BEGIN Data to use

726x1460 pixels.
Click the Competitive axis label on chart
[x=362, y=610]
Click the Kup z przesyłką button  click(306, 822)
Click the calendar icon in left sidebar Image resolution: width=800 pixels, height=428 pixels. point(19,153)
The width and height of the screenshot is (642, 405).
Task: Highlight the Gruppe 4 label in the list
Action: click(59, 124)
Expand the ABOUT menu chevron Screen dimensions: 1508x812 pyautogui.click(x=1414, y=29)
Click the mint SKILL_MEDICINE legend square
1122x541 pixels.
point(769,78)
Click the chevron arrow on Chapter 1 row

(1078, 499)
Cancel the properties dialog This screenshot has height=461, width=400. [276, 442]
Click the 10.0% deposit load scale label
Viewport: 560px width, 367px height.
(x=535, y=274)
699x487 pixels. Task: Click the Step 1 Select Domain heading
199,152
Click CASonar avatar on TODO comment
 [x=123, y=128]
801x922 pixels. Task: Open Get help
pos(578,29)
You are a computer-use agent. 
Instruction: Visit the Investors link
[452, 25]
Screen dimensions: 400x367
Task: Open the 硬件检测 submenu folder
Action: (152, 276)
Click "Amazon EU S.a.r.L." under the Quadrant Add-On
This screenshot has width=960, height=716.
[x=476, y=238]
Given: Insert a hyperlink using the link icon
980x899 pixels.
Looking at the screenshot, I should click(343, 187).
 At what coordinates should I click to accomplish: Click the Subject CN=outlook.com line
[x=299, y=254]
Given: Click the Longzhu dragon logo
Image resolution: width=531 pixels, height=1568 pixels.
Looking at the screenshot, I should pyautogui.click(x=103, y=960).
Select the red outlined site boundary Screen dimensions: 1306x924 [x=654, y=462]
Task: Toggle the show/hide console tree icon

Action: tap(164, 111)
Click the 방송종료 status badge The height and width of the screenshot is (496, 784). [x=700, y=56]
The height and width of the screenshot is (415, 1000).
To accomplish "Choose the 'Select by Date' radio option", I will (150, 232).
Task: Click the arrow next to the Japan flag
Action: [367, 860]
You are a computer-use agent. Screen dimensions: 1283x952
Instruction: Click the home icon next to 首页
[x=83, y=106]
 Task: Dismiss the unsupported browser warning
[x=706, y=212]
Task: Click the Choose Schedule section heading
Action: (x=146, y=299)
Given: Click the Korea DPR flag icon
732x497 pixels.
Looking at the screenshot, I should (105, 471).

END Data to use

§ Problem details:
Transcribe, word for word, every line from the one containing "You are a computer-use agent. Screen" through the final line of the entries, and nothing else.

§ Solution to this problem:
You are a computer-use agent. Screen dimensions: 1283x952
Instruction: Click the home icon next to 首页
[x=83, y=106]
 Task: Dismiss the unsupported browser warning
[x=706, y=212]
Task: Click the Choose Schedule section heading
Action: (x=146, y=299)
Given: Click the Korea DPR flag icon
732x497 pixels.
Looking at the screenshot, I should (105, 471).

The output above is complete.